In conclusion, please don’t flame me for what I wrote. As I said, I am not a historian and there are enough thoroughly confused historians out there to make even a very ignorant person like myself feel bold enough to raise interesting questions without providing any answers at all. I just wanted to share with you that the history of the people living in modern Ukraine and, even more so, modern Russia is very complex and in many ways very mysterious and obscure and that those nationalists (on both sides!) who have it all figured out and reduced to once-sentence slogans are almost inevitably wrong.
The Saker
There are some good point made in this analysis. I was wondering, though, would not DNA testing help determine and clarify? If the Israelis and the Palestinians were to take DNA tests, it would prove that the Palestinians have direct ties to Palestine and the Israelis would show ties to the Kiev area where people of that region converted to Judaism in the eighth century.

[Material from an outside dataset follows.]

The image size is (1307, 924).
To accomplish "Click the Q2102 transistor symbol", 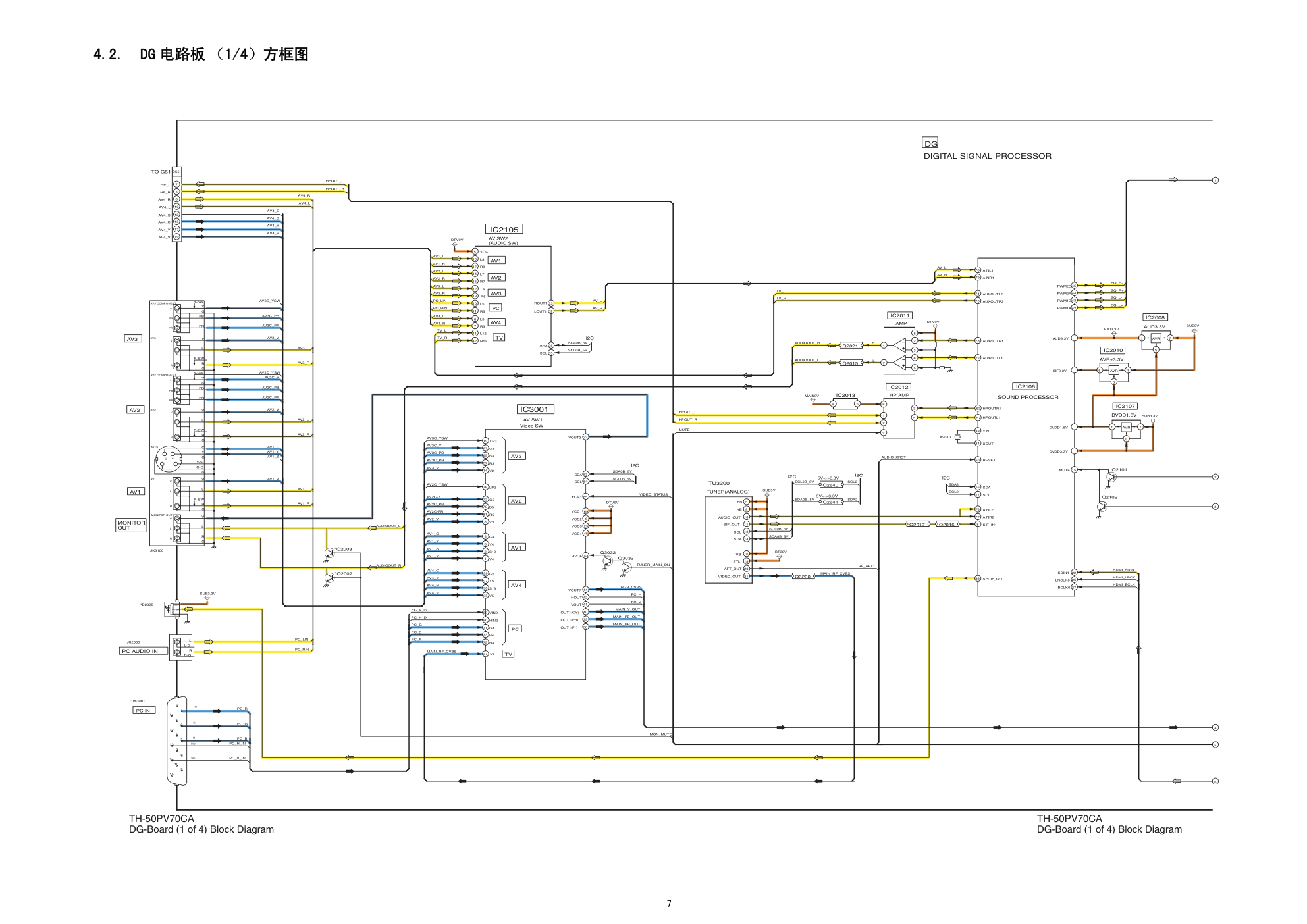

The history books I have read are more or less in an agreement that the invaders from the East were Mongols, who became turkicized as the great majority of the nomads who joined them (some forcibly) were Turkic, as well as the settled people who had moved west and lived on the Volga, and south-west of the Urals, Khazars, and Polovtsy. As for Ukraine east of Dnieper, it was in the orbit of the Golden Horde, and later the Crimean Tatarlap, with much of the territory being regularly sacked for goods and slaves, until Catherine took it from Turkey in 1783. As for the racial intermingling of people who lived side by side for a millenium, well, yeah, no surprise there. One thing I have noticed though, is that the cultural Russian attitude toward Asiatics is much friendlier, than even at the time of Khrushchov. In the terrifying film noir of ALexei Balabanov, Cargo 200, the forces of good and evil are racially reversed, with the innocent Christ-like figure being a Vietnamese illegal and the devil, a Russian sadistic cop, Zhurov. Another great Russian flick from 2007, Mongol, by Sergei Bodrov, casts Ghengis Khan as a super hero. That is not to sat however, that the Siberian Russians are enthusiastic about the Chinese buying up farms and industries in Outer Manchuria.